Connaissez-vous des politiques qui peuvent inspirer/encourager une augmentation de la consommation locales du cajou et de ses produits dérivés ?

Il va falloir communiquer sur les propriétés de l’amande ainsi que ses bienfaits pour la santé notamment l’absence de cholestérol, substitut parfait pour les consommateurs d’arachide et bien d’autres types de consommateurs, dont les végétaliens et végétariens.

La Côte d'Ivoire est un modèle, lorsqu'il s'agit d'encourager la transformation, la commercialisation et la consommation locales. Veuillez partager avec nous quelques expériences clés ?

Le Secret de la Côte d’Ivoire réside essentiellement la volonté politique et le travail acharné des acteurs depuis le bord champs jusqu’à l’exportation des produits brutes et des produits finis.

En ce qui concerne l'impact de vos efforts consentis, qu'est-ce qui manque jusqu'à présent ou qu'est-ce qui doit être instauré ?

Nos efforts ont permis d’assainir le marché et l’environnement des affaires à travers des produits et conditions adaptés à tous types d’investisseurs privés avec des capitaux nationaux ou non. Ce qui doit être fait, c’est une parfaite collaboration entre les pays producteurs afin d’aligner certaines politiques agricoles et maitriser les volumes de production ainsi que les prix.

Selon vous, quel est le rôle du secteur privé, la recherche et des partenaires au développement dans la promotion de la consommation de noix de cajou et ses produits dérivés ?

Je reste convaincu que le secteur privé doit jouer un rôle important dans la promotion des produits dérivés à base d’anacarde. Il s’agira de les impliquer davantage afin que ces produits s’invitent progressivement dans nos habitudes alimentaires. A titre d’exemple, on peut imaginer que dans les hôtels et restaurants les amandes de cajou remplacent un certain nombre de fruits secs dont la plupart sont importés.

Que pensez-vous de la communication/échange de connaissances à l’échelle mondiale sur les bienfaits du cajou pour la santé ? Dans quelle mesure cela affecte-t-il la dynamique du marché ?
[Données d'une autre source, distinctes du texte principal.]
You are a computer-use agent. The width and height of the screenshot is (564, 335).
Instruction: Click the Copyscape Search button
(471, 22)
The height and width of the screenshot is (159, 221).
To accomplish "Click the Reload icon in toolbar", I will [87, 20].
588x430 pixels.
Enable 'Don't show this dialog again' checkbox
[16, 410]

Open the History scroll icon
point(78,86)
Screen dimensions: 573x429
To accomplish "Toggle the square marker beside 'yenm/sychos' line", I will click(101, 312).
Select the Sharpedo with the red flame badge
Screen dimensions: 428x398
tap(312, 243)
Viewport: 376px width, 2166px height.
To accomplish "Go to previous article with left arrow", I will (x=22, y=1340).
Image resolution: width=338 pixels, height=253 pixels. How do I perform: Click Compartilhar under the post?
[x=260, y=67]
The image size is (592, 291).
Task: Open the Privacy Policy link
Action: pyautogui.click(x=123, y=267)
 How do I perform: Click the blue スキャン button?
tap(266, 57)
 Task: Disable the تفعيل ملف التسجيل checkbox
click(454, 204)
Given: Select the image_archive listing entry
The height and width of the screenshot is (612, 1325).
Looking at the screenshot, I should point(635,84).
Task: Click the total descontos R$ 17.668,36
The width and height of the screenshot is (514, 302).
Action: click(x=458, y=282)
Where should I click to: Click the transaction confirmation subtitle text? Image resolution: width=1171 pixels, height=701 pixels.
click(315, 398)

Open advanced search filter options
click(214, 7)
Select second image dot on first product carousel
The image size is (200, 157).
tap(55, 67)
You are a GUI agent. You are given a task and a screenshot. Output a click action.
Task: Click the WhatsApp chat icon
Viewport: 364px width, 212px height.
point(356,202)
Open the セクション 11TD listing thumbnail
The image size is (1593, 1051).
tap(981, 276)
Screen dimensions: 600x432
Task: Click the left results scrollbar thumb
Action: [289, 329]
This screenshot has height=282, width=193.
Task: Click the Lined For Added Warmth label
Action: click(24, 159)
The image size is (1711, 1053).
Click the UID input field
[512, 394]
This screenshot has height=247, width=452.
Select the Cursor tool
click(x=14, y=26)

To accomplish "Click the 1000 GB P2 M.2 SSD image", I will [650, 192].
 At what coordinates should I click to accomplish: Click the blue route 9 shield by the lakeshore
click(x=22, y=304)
Ces échanges sont si importants que nous ne ménageons aucun effort pour favoriser la tenue d’ateliers et salons visant à présenter les bienfaits de l’anacarde. A cet effet, nous organisons tous les deux ans le Salon International des Equipements et Technologies de Transformation de l’Anacarde (SIETTA) pour la valorisation des technologies de transformation et la valorisation des produits dérivés. Au niveau de la recherche, nous organisons le Colloque International d'Echanges Scientifiques sur l'Anacarde (CIESA) en vue de favoriser les échanges scientifiques et le transfert des acquis transférables vers la vulgarisation.

Avez-vous autre chose à ajouter ou un dernier mot à l’endroit des lecteurs ?

Nous remercions les acteurs de la chaine de valeur dont nos valeureux producteurs pour tous les efforts consentis au développement de la filière. Je lance un vibrant appel aux investisseurs privés nationaux et internationaux en vue d’investir dans une filière rentable en faveur de laquelle l’État a pris de nombreuses mesures financières, fiscales et juridiques dans le but de faciliter leur implantation. Je souhaite enfin que le Conseil International Consultatif du Cajou joue effectivement un rôle important dans la vie de la filière au plan de la coopération internationale.